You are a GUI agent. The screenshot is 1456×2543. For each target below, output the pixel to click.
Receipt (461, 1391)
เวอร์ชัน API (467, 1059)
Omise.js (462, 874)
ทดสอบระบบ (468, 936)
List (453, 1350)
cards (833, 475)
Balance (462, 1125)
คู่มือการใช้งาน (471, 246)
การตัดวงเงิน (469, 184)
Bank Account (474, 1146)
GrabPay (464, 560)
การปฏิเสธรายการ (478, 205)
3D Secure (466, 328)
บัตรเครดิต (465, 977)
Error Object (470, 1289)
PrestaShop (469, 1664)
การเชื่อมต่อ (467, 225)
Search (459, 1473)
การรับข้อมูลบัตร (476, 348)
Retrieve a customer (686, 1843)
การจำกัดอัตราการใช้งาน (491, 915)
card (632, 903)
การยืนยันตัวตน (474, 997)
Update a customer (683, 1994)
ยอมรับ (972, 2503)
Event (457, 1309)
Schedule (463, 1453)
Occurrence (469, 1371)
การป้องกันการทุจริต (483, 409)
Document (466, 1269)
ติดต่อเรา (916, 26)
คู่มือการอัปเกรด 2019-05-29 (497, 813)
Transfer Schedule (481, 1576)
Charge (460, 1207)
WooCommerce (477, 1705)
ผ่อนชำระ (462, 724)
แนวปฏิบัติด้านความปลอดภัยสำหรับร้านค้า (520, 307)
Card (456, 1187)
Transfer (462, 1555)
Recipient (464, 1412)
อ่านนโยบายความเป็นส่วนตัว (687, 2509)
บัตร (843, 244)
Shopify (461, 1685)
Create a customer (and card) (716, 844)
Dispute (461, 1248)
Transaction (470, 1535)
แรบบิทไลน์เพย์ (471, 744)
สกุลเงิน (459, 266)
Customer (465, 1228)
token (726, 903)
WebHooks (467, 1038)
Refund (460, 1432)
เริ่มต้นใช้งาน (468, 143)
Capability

━━━━━━━━━━━━━━━━

Activity: Set down exactly what runs from the line with "ทดสอบระบบ (468, 936)" to the last line of the data above, including both of those lines and no others.

Exercise response:
ทดสอบระบบ (468, 936)
List (453, 1350)
cards (833, 475)
Balance (462, 1125)
คู่มือการใช้งาน (471, 246)
การตัดวงเงิน (469, 184)
Bank Account (474, 1146)
GrabPay (464, 560)
การปฏิเสธรายการ (478, 205)
3D Secure (466, 328)
บัตรเครดิต (465, 977)
Error Object (470, 1289)
PrestaShop (469, 1664)
การเชื่อมต่อ (467, 225)
Search (459, 1473)
การรับข้อมูลบัตร (476, 348)
Retrieve a customer (686, 1843)
การจำกัดอัตราการใช้งาน (491, 915)
card (632, 903)
การยืนยันตัวตน (474, 997)
Update a customer (683, 1994)
ยอมรับ (972, 2503)
Event (457, 1309)
Schedule (463, 1453)
Occurrence (469, 1371)
การป้องกันการทุจริต (483, 409)
Document (466, 1269)
ติดต่อเรา (916, 26)
คู่มือการอัปเกรด 2019-05-29 (497, 813)
Transfer Schedule (481, 1576)
Charge (460, 1207)
WooCommerce (477, 1705)
ผ่อนชำระ (462, 724)
แนวปฏิบัติด้านความปลอดภัยสำหรับร้านค้า (520, 307)
Card (456, 1187)
Transfer (462, 1555)
Recipient (464, 1412)
อ่านนโยบายความเป็นส่วนตัว (687, 2509)
บัตร (843, 244)
Shopify (461, 1685)
Create a customer (and card) (716, 844)
Dispute (461, 1248)
Transaction (470, 1535)
แรบบิทไลน์เพย์ (471, 744)
สกุลเงิน (459, 266)
Customer (465, 1228)
token (726, 903)
WebHooks (467, 1038)
Refund (460, 1432)
เริ่มต้นใช้งาน (468, 143)
Capability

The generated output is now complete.